Machine learning (ML) is growing fast, thanks to computer hardware advancements. The Newer branch of ML, Deep Learning, has been benefited from this emerging technology the most because of parallel computation in GPU’s (Graphical processing units). The purpose of this work is to investigate these question:
Is Deep Leaning in GPU faster than CPU?
If Yes, how much?
Does data size matter?
Dataset
For this test, we used Tabular dataset of Force2010 contest consisting of petrophysical well logs for facies prediction. This is a free data and you may access here. After cleaning and exploratory data analysis, we came up with a table with almost 1,500,000 rows and 28 columns. We ran the main test on this data then for analysis on smaller data, we selected randomly, almost 100,000 row and 14 columns. We kept epoch fixed 30 for whole process as all tests converged before that number.
Hardware and software
All tests has been implemented on Windows 10, using python in Anaconda and Tensorflow 2.4 environment which uses CUDA Toolkit 11 to perform parallel calculation on GPU. The processing units are more specifically an Intel Core i7-10700 (8 cores) @ 2.90-4.8GHz, RAM 32 GB, and Nvidia RTX 3060 Ti GPU.
To memory refresh:
CPU: The Central Processing Unit is the primary processor for general computation
GPU: The Graphical Processing Unit consist of several components as the CPU to parallelize the computation.
CUDA: The Compute Unified Device Architecture is a parallel computing programming platform
Here we do not intend to explain the fundamentals of deep learning. In Deep leaning, matrix (tensor in other language) multiplication is a computationally heavy task that can limit structure and size of networks for learning from the data. This operation can be done in two forms: consecutively (like in CPU) and in parallel (like in GPU). Although GPU’s processing units are weaker than CPU’s with hundreds to thousands Megahertz Clock performance, but several units operation simultaneously in parallel can overcome to CPU’s stronger units. This is achievable in algorithms that can be done in parallel (like deep learning) not consecutive machine learning (like many ML's such as SVM).
Hyper-parameters
The model parameters can be adjusted by the user are called hyper-parameters. For the test of these networks, we have selected batch size and number of dense layers to see how these factors can affect computation speed on both units.

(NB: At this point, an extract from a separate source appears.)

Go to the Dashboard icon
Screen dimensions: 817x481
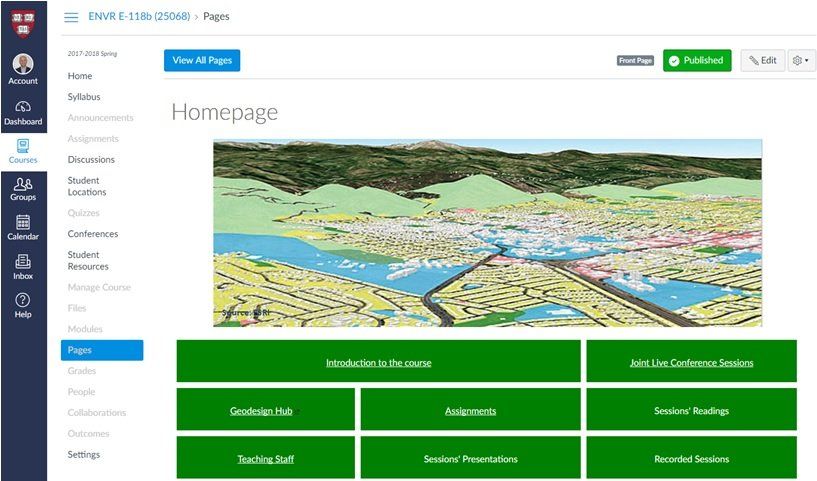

Test1: In this test, it is aimed to examine to see the effect of batch size for training time in both CPU and GPU. A network was constructed in Tensorflow with the structure like the picture below: 5 dense fully connected layers with 1024, 512, 512, 256, and 256 node in each, respectively.

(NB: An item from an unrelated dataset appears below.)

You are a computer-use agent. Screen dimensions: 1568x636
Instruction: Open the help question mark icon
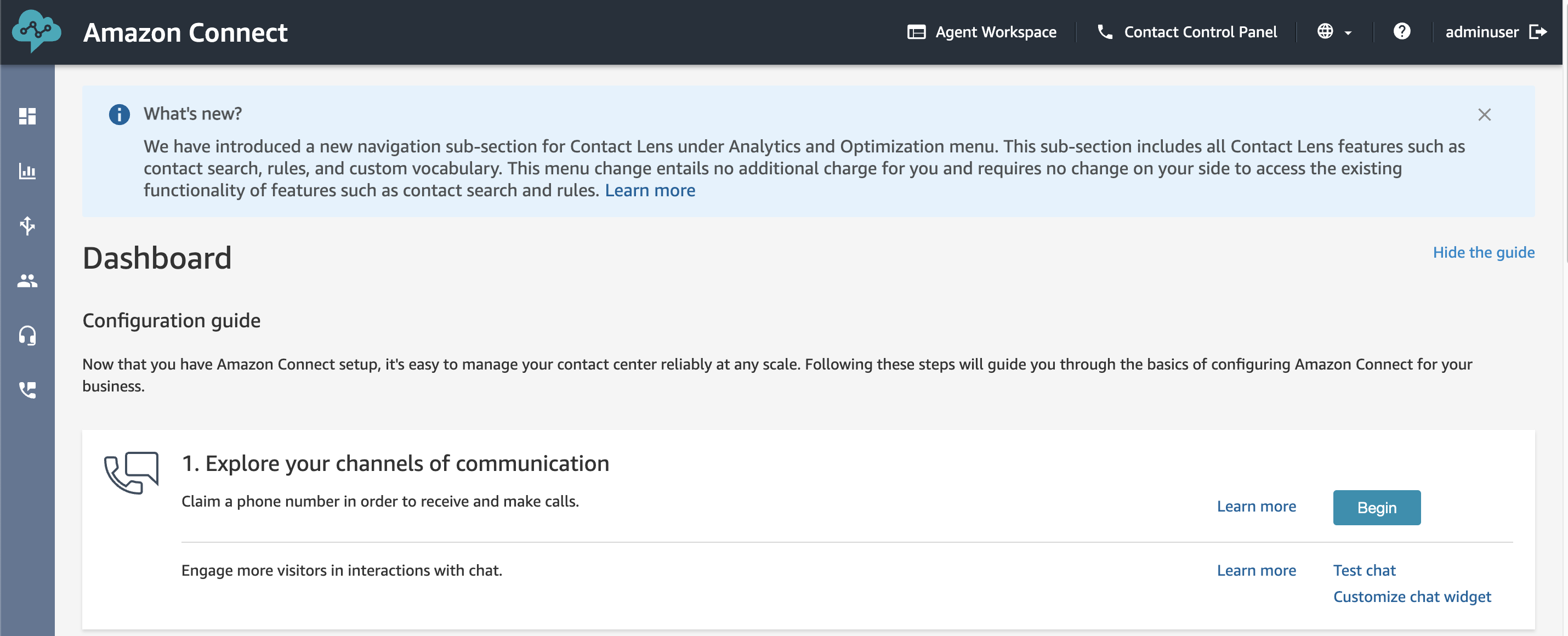[x=1401, y=31]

Then it was run with various batch sizes ranging from 100 to 100000 batch sizes. The result is plotted below. 'X' axis is the batch size and 'y' axis is computation times in seconds. It is clear that GPU performed faster than CPU. As batch sizes grow, computation time decreases (normally what we expect because larger data size pass to minimization process). Here we do not consider the effect of small and large batch size selection on model generalization. For smaller batches, GPU is 2 times faster than CPU while this can exceed up to 20 times for larger batch sizes. This is because CPU works almost on 100% load capacity in all batch sizes while GPU works in full load in larger batch sizes.

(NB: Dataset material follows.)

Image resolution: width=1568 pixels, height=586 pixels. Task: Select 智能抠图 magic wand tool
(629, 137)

For smaller dataset (figure below), for small batch sizes, we see that GPU is less than 2 times faster than CPU while for larger batches it is almost 5 times faster (it is considerably lower than large dataset).
Test2: In this test, batch size is set to be 1000 and dense layers varies between 1 to 5. The nodes in each layer is similar to previous test (1024, 512, 512, 256, and 256). As we see in the plot below, GPU is almost 8 times faster than CPU for dense layers of five. For single layer, GPU is just 2 times faster than CPU. It is predictable that, if the nodes quantity reduced for single layer network, GPU and CPU performance will meet each other.
For smaller dataset (figure below), this difference diminishes to the half (4 times for 5-layer network and similar for the single layer, respectively).
Conclusion
CPU and GPU both can be used for computational purposes in machine learning. In this work, we ran tests to see GPU’s performance on tabular data. Training neural networks on GPU can be considerably faster than CPU if we:
1- deal with large datasets
2- have larger batch sizes for training
3- and complex networks (more hidden dense layers).
In this condition, GPU can be computationally faster (more than 10 times) than CPU. For smaller datasets, batch sizes, and simple networks, GPU is slightly faster than CPU.